Opinion
2012-06-13
Leonard Genova, Town Attorney, Oyster Bay, N.Y. (Matthew M. Rozea of counsel), for appellant. Hutchinson & Hutchinson, P.C., Oyster Bay, N.Y. (Richard L. Hutchinson of counsel), for respondent.
Leonard Genova, Town Attorney, Oyster Bay, N.Y. (Matthew M. Rozea of counsel), for appellant. Hutchinson & Hutchinson, P.C., Oyster Bay, N.Y. (Richard L. Hutchinson of counsel), for respondent.
MARK C. DILLON, J.P., RANDALL T. ENG, LEONARD B. AUSTIN, and SANDRA L. SGROI, JJ.
In an action, inter alia, for permanent injunctive relief, the plaintiff appeals, as limited by its brief, from so much of an order of the Supreme Court, Nassau County (Jaeger, J.), dated May 25, 2011, as denied that branch of its motion which was to preliminarily enjoin the defendant from using certain real property in connection with the defendant's landscaping business.

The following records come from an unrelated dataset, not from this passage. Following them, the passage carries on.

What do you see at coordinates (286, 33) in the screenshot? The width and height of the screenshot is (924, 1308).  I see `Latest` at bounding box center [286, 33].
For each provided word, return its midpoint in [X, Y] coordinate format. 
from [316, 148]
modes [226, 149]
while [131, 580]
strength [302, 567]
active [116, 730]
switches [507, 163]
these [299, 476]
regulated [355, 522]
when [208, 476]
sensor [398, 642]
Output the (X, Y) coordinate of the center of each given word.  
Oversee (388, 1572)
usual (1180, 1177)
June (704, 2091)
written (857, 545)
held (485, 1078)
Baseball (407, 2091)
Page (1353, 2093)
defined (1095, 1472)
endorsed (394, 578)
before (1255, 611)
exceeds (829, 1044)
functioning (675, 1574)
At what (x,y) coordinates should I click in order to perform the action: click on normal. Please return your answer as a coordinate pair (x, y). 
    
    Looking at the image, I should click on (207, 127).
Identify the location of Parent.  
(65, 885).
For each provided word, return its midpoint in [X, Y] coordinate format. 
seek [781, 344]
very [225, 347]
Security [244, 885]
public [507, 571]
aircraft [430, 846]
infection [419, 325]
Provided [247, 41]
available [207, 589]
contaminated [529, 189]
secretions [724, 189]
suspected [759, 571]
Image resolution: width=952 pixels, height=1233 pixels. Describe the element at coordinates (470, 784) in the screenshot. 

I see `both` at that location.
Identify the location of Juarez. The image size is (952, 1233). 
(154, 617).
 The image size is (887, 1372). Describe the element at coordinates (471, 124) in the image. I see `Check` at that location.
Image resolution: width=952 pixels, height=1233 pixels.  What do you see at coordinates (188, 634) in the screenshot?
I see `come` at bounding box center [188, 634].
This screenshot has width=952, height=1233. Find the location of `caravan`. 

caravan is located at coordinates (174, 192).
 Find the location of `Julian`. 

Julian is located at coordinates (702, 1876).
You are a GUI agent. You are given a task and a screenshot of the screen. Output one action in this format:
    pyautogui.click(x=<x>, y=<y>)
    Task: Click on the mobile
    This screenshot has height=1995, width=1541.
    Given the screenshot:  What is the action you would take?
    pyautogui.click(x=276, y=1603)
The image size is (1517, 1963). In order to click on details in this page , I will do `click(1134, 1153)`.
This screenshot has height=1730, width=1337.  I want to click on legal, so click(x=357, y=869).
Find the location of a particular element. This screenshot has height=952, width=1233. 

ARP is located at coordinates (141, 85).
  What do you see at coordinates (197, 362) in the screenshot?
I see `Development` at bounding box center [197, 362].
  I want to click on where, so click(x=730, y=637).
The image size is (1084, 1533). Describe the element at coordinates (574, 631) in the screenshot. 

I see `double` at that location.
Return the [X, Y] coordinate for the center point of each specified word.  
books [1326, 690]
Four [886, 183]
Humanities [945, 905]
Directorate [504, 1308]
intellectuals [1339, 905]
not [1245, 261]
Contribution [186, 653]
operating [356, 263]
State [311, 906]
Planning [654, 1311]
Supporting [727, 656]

ORDERED that the order is affirmed insofar as appealed from, with costs.
To obtain preliminary injunctive relief based on a violation of its zoning ordinances, a town need not satisfy the traditional three-part test for injunctive relief, but is required “only [to] show that it has a likelihood of ultimate success on the merits and that the equities are balanced in its favor” ( First Franklin Sq. Assocs., LLC v. Franklin Sq. Prop. Account, 15 A.D.3d 529, 533, 790 N.Y.S.2d 527;see Town of Southampton v. County of Suffolk, 88 A.D.3d 988, 989, 931 N.Y.S.2d 405;Town of Huntington v. Pierce Arrow Realty Corp., 216 A.D.2d 287, 288, 627 N.Y.S.2d 787;Incorporated Vil. of Freeport v. Jefferson Indoor Mar., 162 A.D.2d 434, 436, 556 N.Y.S.2d 150). To obtain relief, a town must “come forward with a strong prima facie showing that the defendants are violating its zoning ordinance” ( Town of Oyster Bay v. Sodomsky, 154 A.D.2d 455, 455, 546 N.Y.S.2d 21;see Town of Oyster Bay v. Dyott, 246 A.D.2d 531, 666 N.Y.S.2d 930). Here, the Town of Oyster Bay failed to make a prima facie showing that the nonconforming use of the subject property had been abandoned and, thus, that the use of the subject property as a landscaping business was not a lawful, preexisting nonconforminguse. Consequently, the Supreme Court correctly denied that branch the Town's motion which was to preliminarily enjoin the defendant from using his real property in connection with his landscaping business ( see Town of Islip v. Modica Assoc. of N.Y. 122, LLC, 45 A.D.3d 574, 575, 846 N.Y.S.2d 201;Town of Southampton v. Sendlewski, 156 A.D.2d 669, 670, 549 N.Y.S.2d 434;Town of Oyster Bay v. Sodomsky, 154 A.D.2d 455, 546 N.Y.S.2d 21;CPLR 4401).